Unfortunately, the number of patients in this study is too small to provide solid evidence on associations between baseline characteristics and treatment outcome. The main limitation of the study is possible bias associated with a post-hoc analysis. This bias was somewhat limited as patients were assessed during prescheduled follow-up visits and predefined measurements and treatment outcome. Another important limitation of this study is the lack of standardised electroneurography protocols which led to testing of different nerves segments and variable numbers of examined nerve segments. Furthermore, most electroneurography protocols focussed on examination of motor nerves as abnormalities in these nerves are needed to meet the electrophysiological criteria for CIDP. This has resulted in limited number of examined sensory nerves in some participants. To overcome some of these limitations we made categories of distribution of demyelination and sensory involvement which were assessed by a neurophysiologist blinded for treatment outcome. Considering the explorative nature of this study, categories were based on the presence of conduction blocks indicating focal demyelination and low MNCV indicating diffuse demyelination in a nerve segment. We chose not to use abnormal or absent F-waves or prolonged distal motor nerve latencies for this category distinction as one could argue whether these are focal or non-focal features. To explore possible bias we also performed an analysis in which focal demyelination was defined as CB without any other demyelinating features. This analysis led to similar results (data not shown).

Finally, we performed analyses including all PREDICT participants and deterioration throughout the whole trial period to explore possible bias due to exclusion of patients with alternative diagnosis or our definition of cut-off time point for early deterioration. Significant association with deterioration was still present with focal demyelination pattern, but not for SNCV.
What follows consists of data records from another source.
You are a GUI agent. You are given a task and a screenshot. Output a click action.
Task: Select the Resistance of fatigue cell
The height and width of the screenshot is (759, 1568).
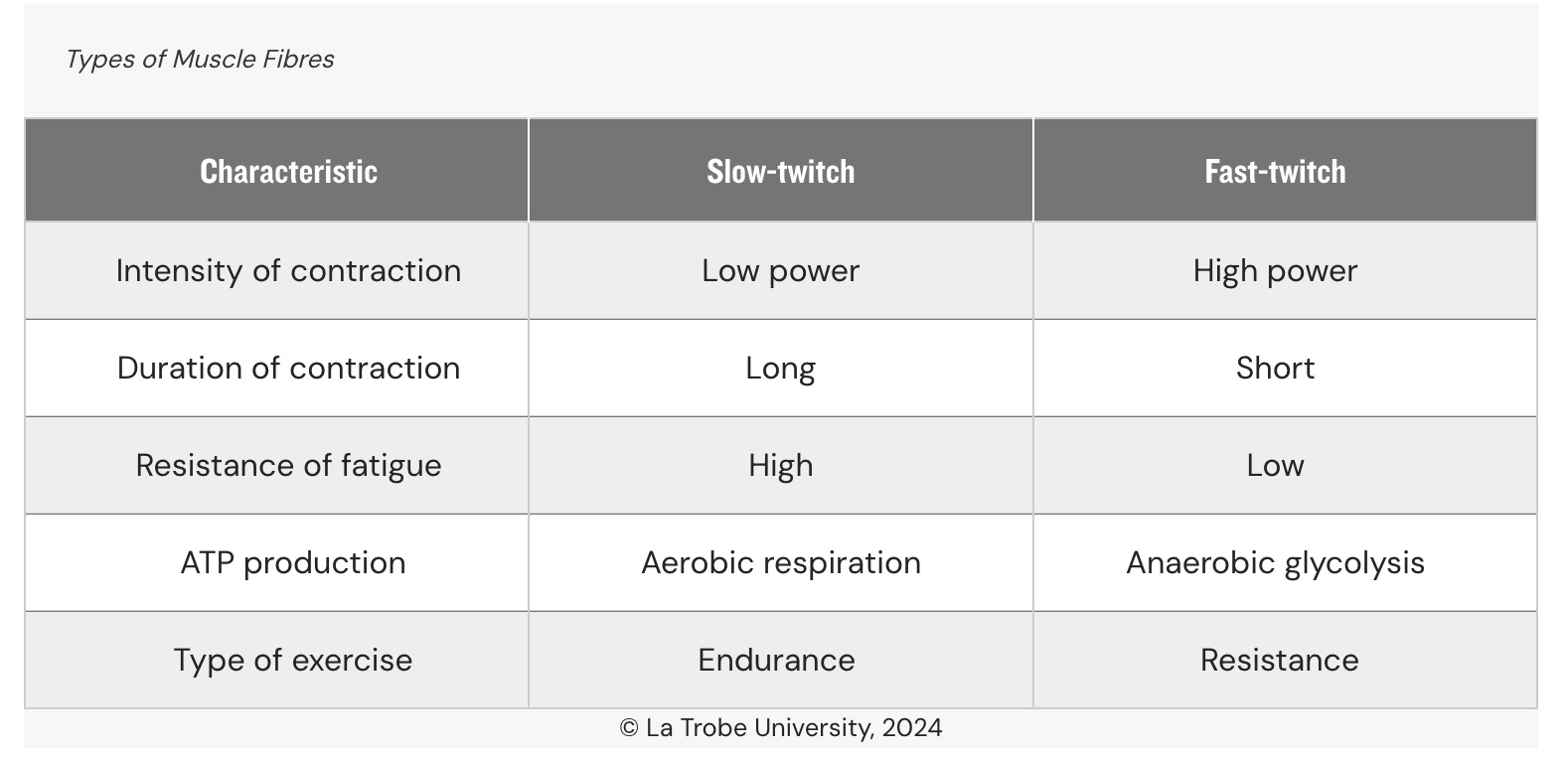(277, 465)
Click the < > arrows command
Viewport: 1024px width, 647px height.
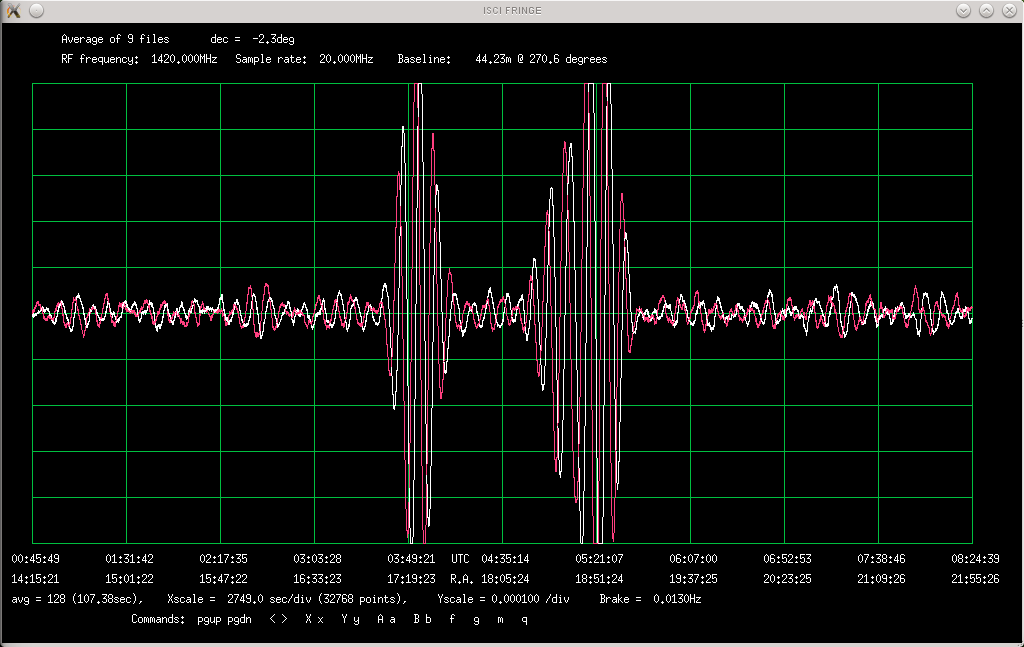pos(278,619)
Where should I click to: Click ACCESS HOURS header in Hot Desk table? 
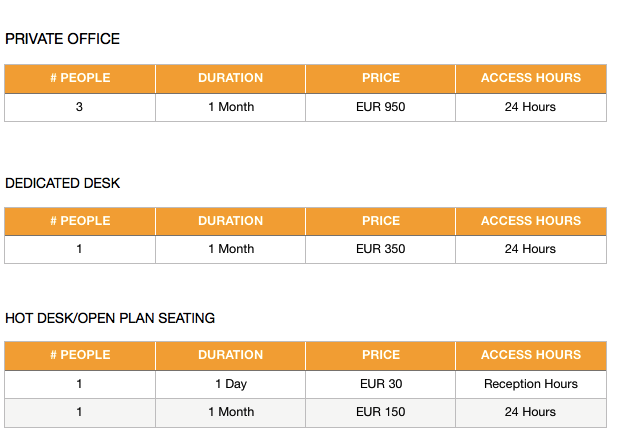pyautogui.click(x=531, y=355)
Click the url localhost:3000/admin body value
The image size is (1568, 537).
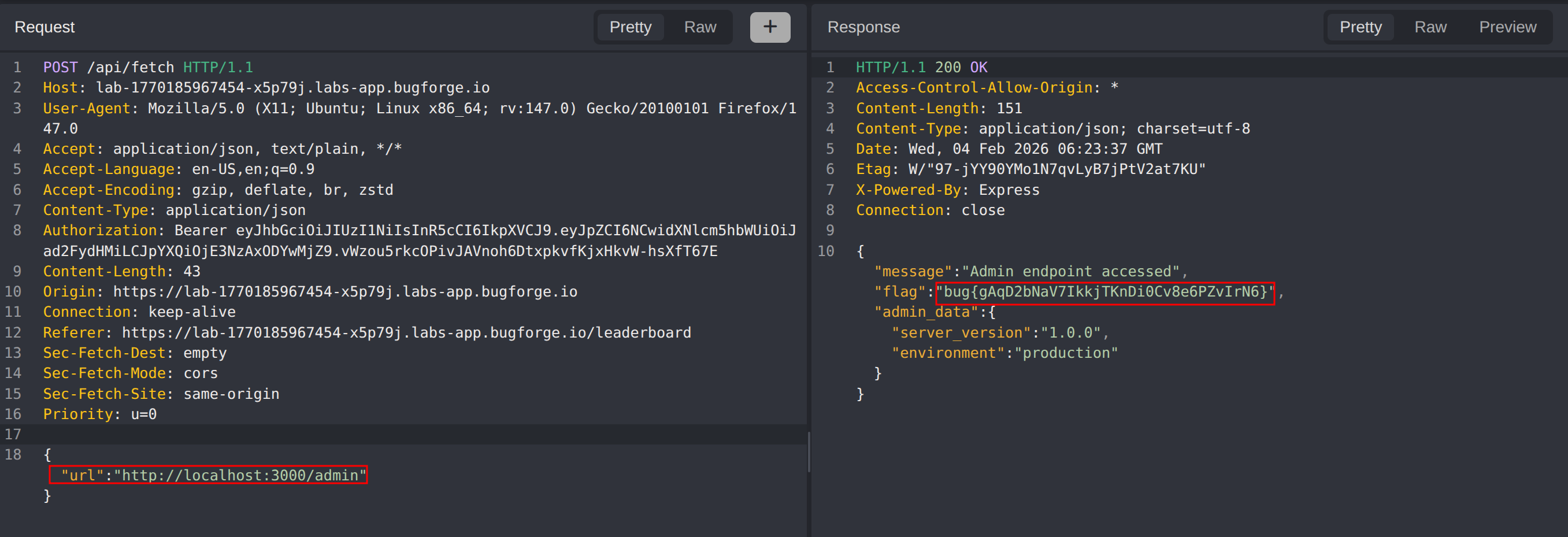point(208,475)
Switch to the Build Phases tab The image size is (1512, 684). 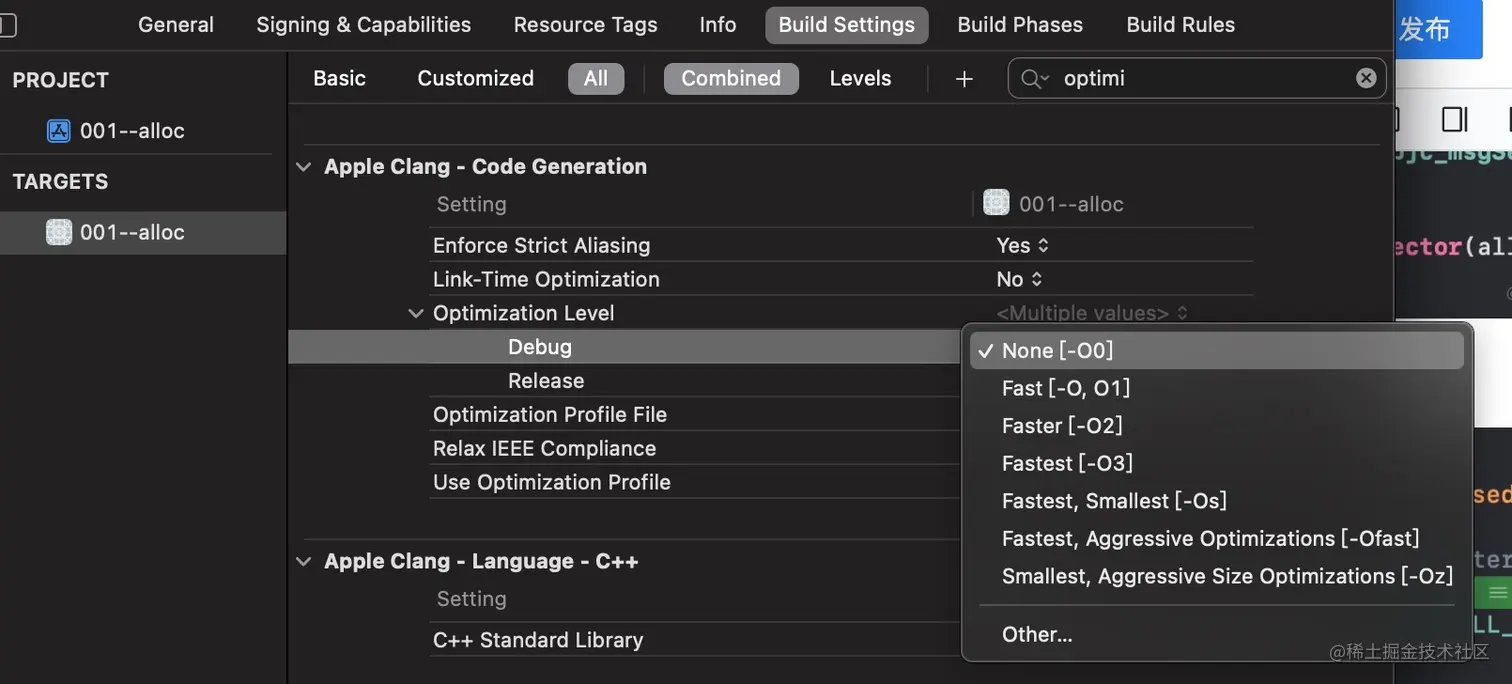coord(1020,25)
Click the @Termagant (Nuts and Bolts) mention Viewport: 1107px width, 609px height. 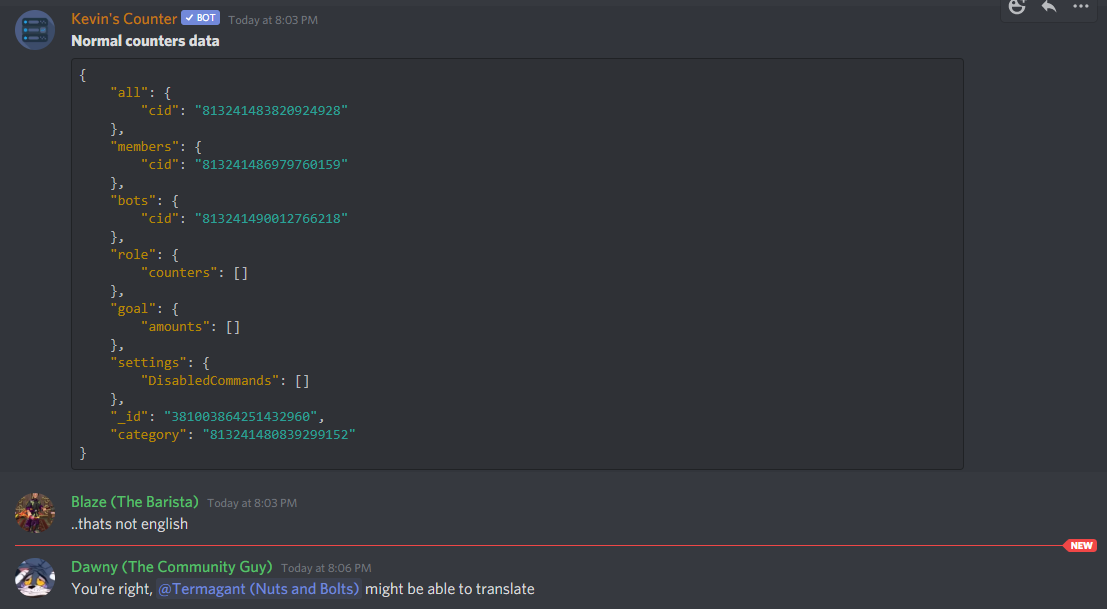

Larger studies are needed to confirm the association of focal pattern of demyelination and early deterioration. Extensive electroneurography protocols might be useful, not only to confirm diagnosis, but also to explore the predictive value of electrophysiological phenotypes for treatment response. Identifying patients who deteriorate after treatment is important as IVIg can be administered as alternative treatment. We did not find a difference in number of CBs between both groups but CBs might be more frequent in responders to IVIg compared to non-responders [18]. When combining these results, in patients with clinically typical CIDP and a pure focal demyelination pattern IVIg might be the preferred treatment rather than corticosteroids. Alternatively, in CIDP patients with a non-focal pattern of demyelination, corticosteroids can safely be administered, which has advances over IVIg as there is increasing evidence that long-term remission can be achieved after a relatively short period of treatment with corticosteroids [13, 14].

Conclusions

Focal pattern of demyelination and lesser sensory electrophysiological abnormalities may be associated with deterioration after corticosteroid treatment in typical CIDP. Further studies are needed to confirm these associations and to explore the predictive value of different electrophysiological phenotypes for treatment response.